The Accelerated Image Resizer that Dell put together with Convey has two cards based on the Xilinx Virtex-7 XCV690T FPGA, which has support for between 16 GB and 64 GB of its own DDR3 memory and which has up to 32 GB/sec of bandwidth between the FPGA and its memory. Convey's Globally Shared Virtual Memory allows for the FPGA to use the main memory in the X86 server or to keep coherency between the memory in the server and accelerator. Convey uses the memory mapped I/O (MMIO) feature of the PCI-Express bus to maintain this memory coherency, and it makes the programming for the accelerator simpler than it might otherwise be.
This Wolverine FPGA card plugs into a PCI-Express 3.0 x16 slot and has a maximum power dissipation of 150 watts but – and here is the crucial point – it only burns about 60 watts running the portions of the ImageMagick code that are accelerated for the image resizing job. The appliance that Dell has built has two of these cards plugged into a regular PowerEdge R720 server, which is a workhorse 2U, two-socket system based on Intel Xeon E5 processors. Each card yielded somewhere between a 35X and 40X speedup in image resizing, and with two cards you could replace a huge number of servers that are running this work with a fairly modest number of machines – or pull the image resizing work off a content delivery network and stop spending money on that.
The Accelerated Image Resizer card with the ImageMagick acceleration routines went from concept to coded in under two months, says Toal, demonstrating that Convey is getting faster and faster at identifying opportunities and programming the FPGAs.
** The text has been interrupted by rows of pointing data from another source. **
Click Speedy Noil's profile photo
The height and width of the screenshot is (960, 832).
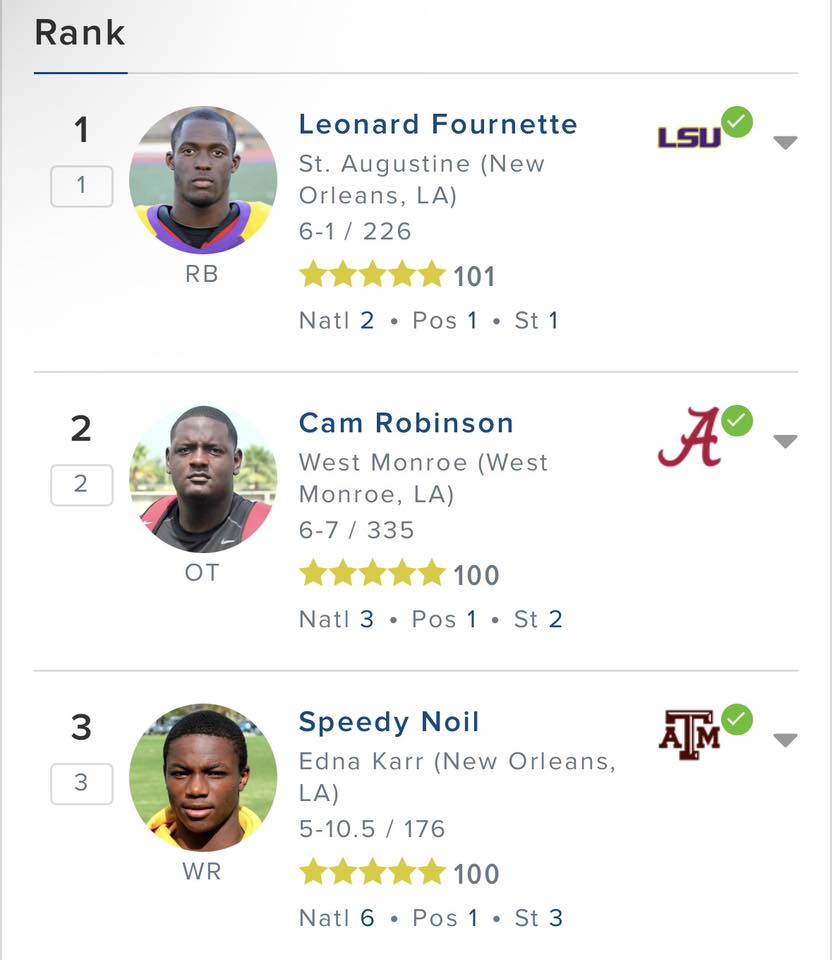(203, 778)
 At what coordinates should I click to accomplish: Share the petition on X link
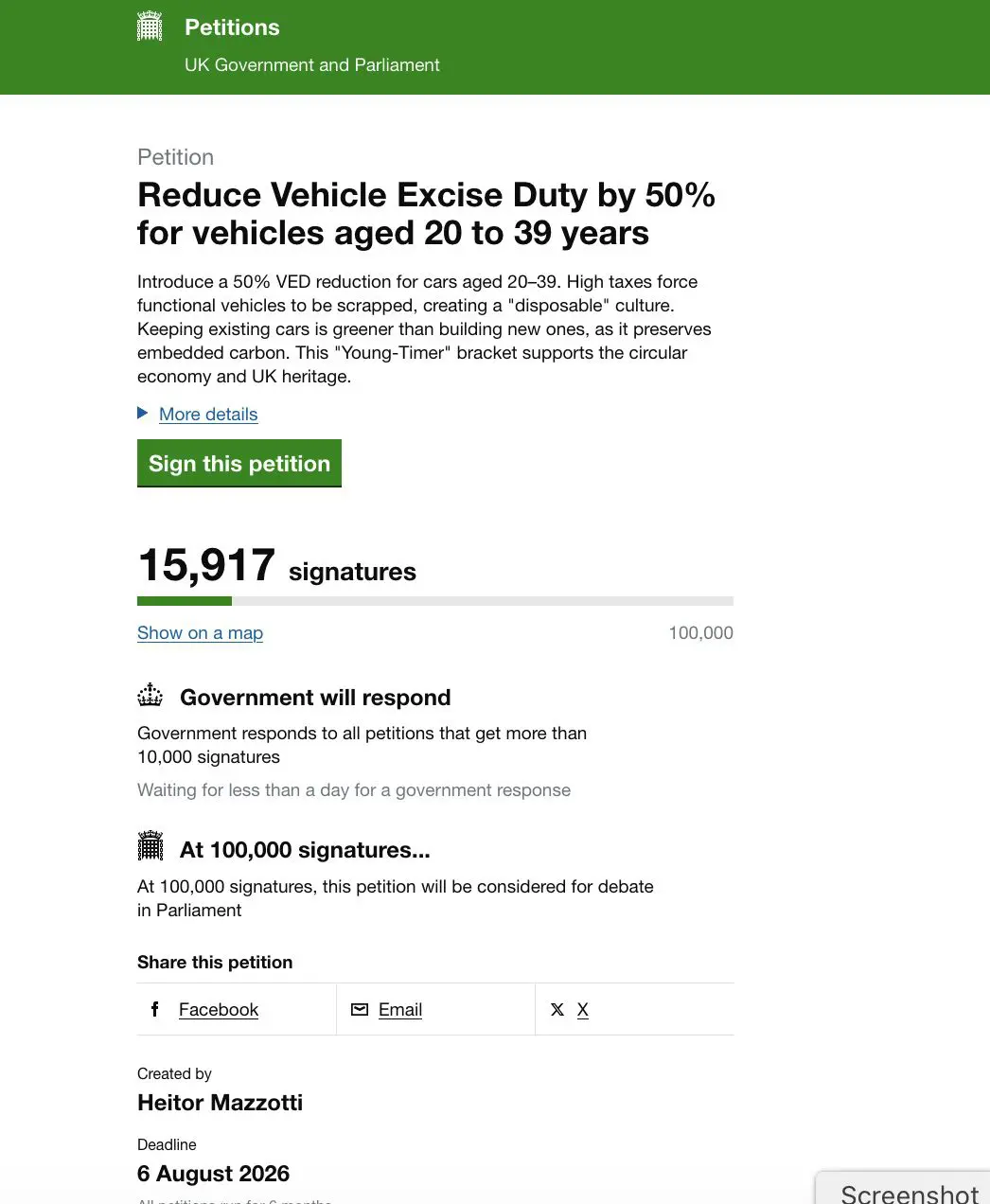coord(583,1010)
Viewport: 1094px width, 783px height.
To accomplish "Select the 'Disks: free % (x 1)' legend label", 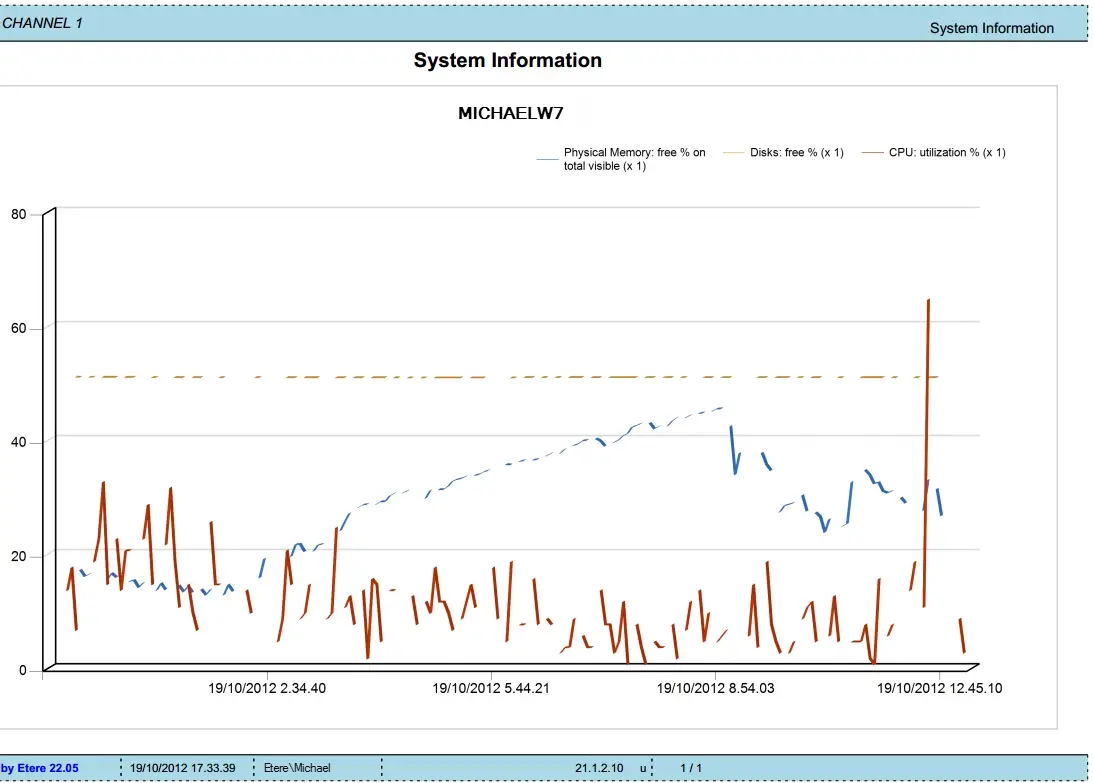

The extremely esoteric nature of FPGA programming using VHDL and Verilog is one of the reasons why FPGAs are not more pervasive in the enterprise, but Convey has come up with tooling that gives it an advantage.
"What Convey has really done is make the economics and the speed of the delivery of FPGAs work," explains Hormuth. "By having this hybrid core approach and programming in higher level languages, you do not have to hire RTL programmers. Anybody can take an FPGA and slap it on a board and start writing RTL. But to get it done in two months like the Convey team did is unheard of. I worked at National Instruments for twelve years and at Intel for eight years, and I spent a lot of time doing ASICs, and it would have taken a sizable team twelve to eighteen months to do what Convey did in two months."
The hyperscale customer that started off this project at Dell and Convey is deploying the ImageMagick accelerators in production now.
A single Wolverine FPGA card with the ImageMagick acceleration routines on it costs $8,200, but with volume discounts, Toal and Hormuth say that the costs come out as a wash between the FPGA and GPU accelerators, and therefore you can get something on the order of a 35X to 40X speedup for the same cost as a 15X speedup with a heavy-duty outboard GPU accelerator. The real comparison is to what this image resizing costs on plain vanilla X86 servers, and over the course of three years, the Dell-Convey appliance can cut facilities costs by 95 percent, cut power costs by 97 percent, and cut capital costs by 91 percent.
It stands to reason that Pinterest, Shutterfly, Flickr, Facebook, and their peers in the hyperscale datacenter space that have lots of static images are going to want to know more about what Convey and Dell have cooked up. And, not resting on its laurels, Convey is now starting to work with Dell and initial customers on how it might be able to use FPGAs to accelerate streaming media.